Abstract(s)
Le contexte social dans lequel s’inscrivent le désir d’enfant et la procréation en Occident s’est profondément transformé au cours des dernières décennies. Après l’introduction de la contraception et l’augmentation du nombre d’enfants nés hors mariage, le développement des nouvelles techniques reproductives et de l’adoption, notamment l’adoption internationale, ont à leur tour contribué à la transformation des cadres dans lesquels s’inscrivent les relations de parenté et la formation des familles.
À partir de l’étude de témoignages de couples québécois dont les échecs successifs en procréation médicalement assistée (PMA) ont mené à la décision d’adopter, cette thèse interroge les multiples dimensions qu’implique un tel type de trajectoire. Sur le plan social, tant la procréation médicalement assistée que l’adoption nécessitent l’intervention d’une tierce partie pour concrétiser et faire reconnaître l’établissement du lien filiatif, soit la médecine dans le cas de la PMA et celle des autorités juridiques et gouvernementales dans le cas de l’adoption. Les deux phénomènes mettent également en scène des situations et des enjeux hautement révélateurs des valeurs et des représentations collectives en matière de parenté et de famille. D’un premier abord, le type de parcours étudié semble illustrer le passage entre deux sphères complètement distinctes: celle de la nature et du biologique incarnée par la PMA et celle de la culture et du lien social incarnée par l’adoption. Or, l’étude des trajectoires des participants donne à voir une situation beaucoup plus complexe où s’entremêlent un ensemble d’explications et de facteurs relatifs au désir d’enfant, à la famille, à la parentalité qui ne font sens qu’une fois replacés dans le contexte des grandes tendances sociales et idéologiques qui traversent notre société. Plus globalement, les analyses proposées dans cette thèse participent au développement d’une anthropologie de la parenté qui tienne compte des dynamiques et des tensions qui touchent la famille moderne.
The social context surrounding reproduction and the desire for children in the West has undergone a profound transformation in recent decades. Following the introduction of contraception and the increase in the number of children born out of wedlock, the development of new reproductive technologies and adoption, particularly international adoption, has in turn contributed to transforming the frameworks surrounding kinship and the formation of families.

#### Vos tâches:
(1) Renvoyez tel quel le passage du résumé qui commence aux mots "Abstract(s)" et s'arrête après les mots "formation des familles.".
(2) Répondez, s'il vous plaît, aux questions suivantes à partir du résumé.
(a) Quels couples ont livré les témoignages étudiés dans la thèse ?
(b) Dans le cas de l'adoption, quelle tierce partie intervient pour établir le lien filiatif ?
(c) Quelle forme d'adoption le résumé cite-t-il en particulier ?
(3) Dans le résumé, relevez tous les domaines auxquels se rapportent les explications et les facteurs qui s'entremêlent dans les trajectoires des participants.

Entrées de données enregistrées
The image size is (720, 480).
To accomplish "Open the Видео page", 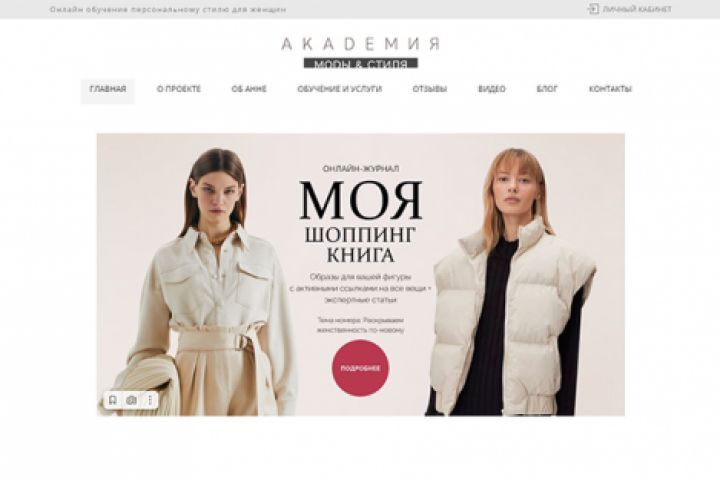I will [492, 89].
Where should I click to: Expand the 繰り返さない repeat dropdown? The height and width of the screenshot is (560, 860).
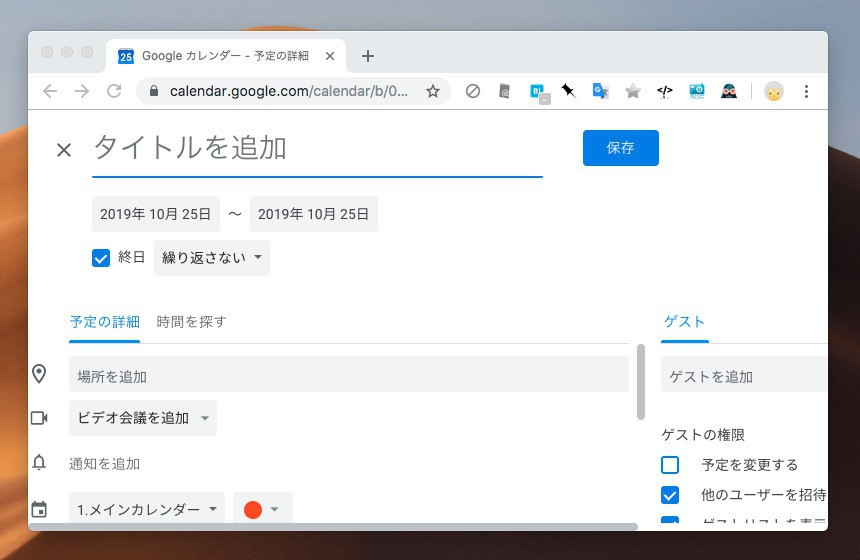[212, 258]

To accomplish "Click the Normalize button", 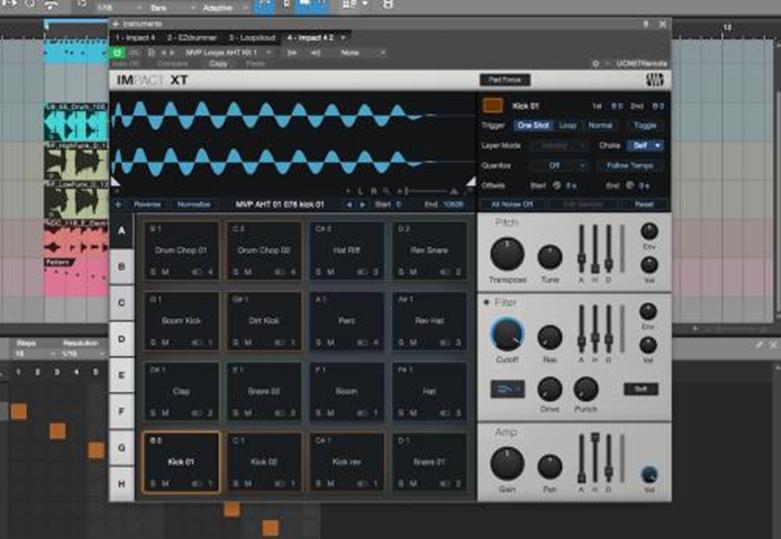I will point(193,204).
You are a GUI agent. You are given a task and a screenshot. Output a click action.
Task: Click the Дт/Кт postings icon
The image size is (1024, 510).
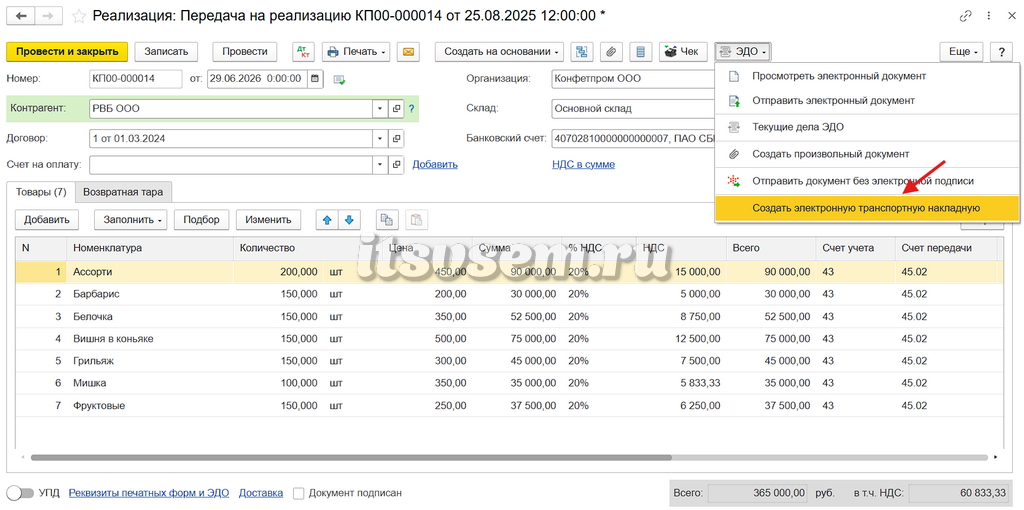tap(303, 52)
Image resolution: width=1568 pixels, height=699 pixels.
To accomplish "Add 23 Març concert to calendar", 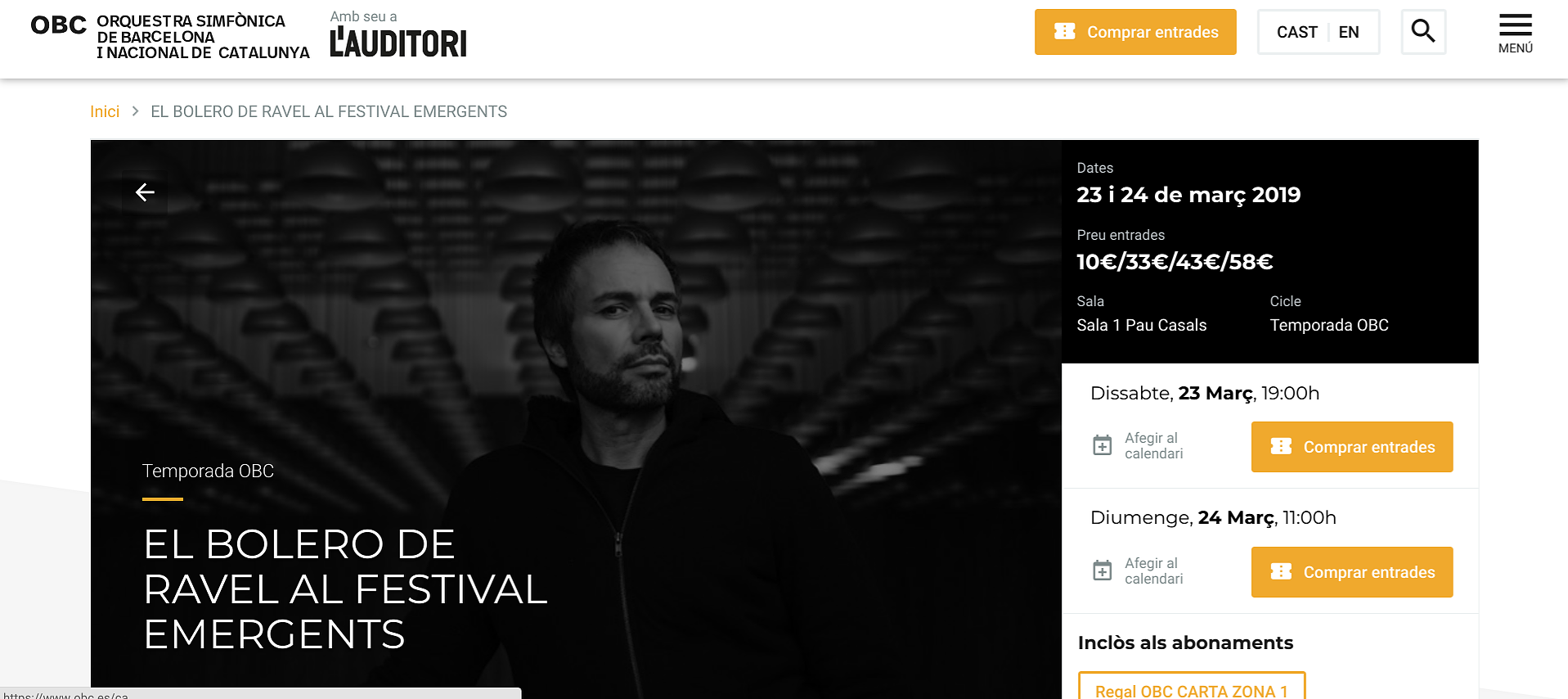I will [x=1153, y=446].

#### Réponses à l'exercice:
(1)
Abstract(s)
Le contexte social dans lequel s’inscrivent le désir d’enfant et la procréation en Occident s’est profondément transformé au cours des dernières décennies. Après l’introduction de la contraception et l’augmentation du nombre d’enfants nés hors mariage, le développement des nouvelles techniques reproductives et de l’adoption, notamment l’adoption internationale, ont à leur tour contribué à la transformation des cadres dans lesquels s’inscrivent les relations de parenté et la formation des familles.

(2)
(a) Des couples québécois dont les échecs successifs en procréation médicalement assistée ont mené à la décision d'adopter.
(b) Les autorités juridiques et gouvernementales.
(c) L'adoption internationale.

(3)
Le désir d'enfant
La famille
La parentalité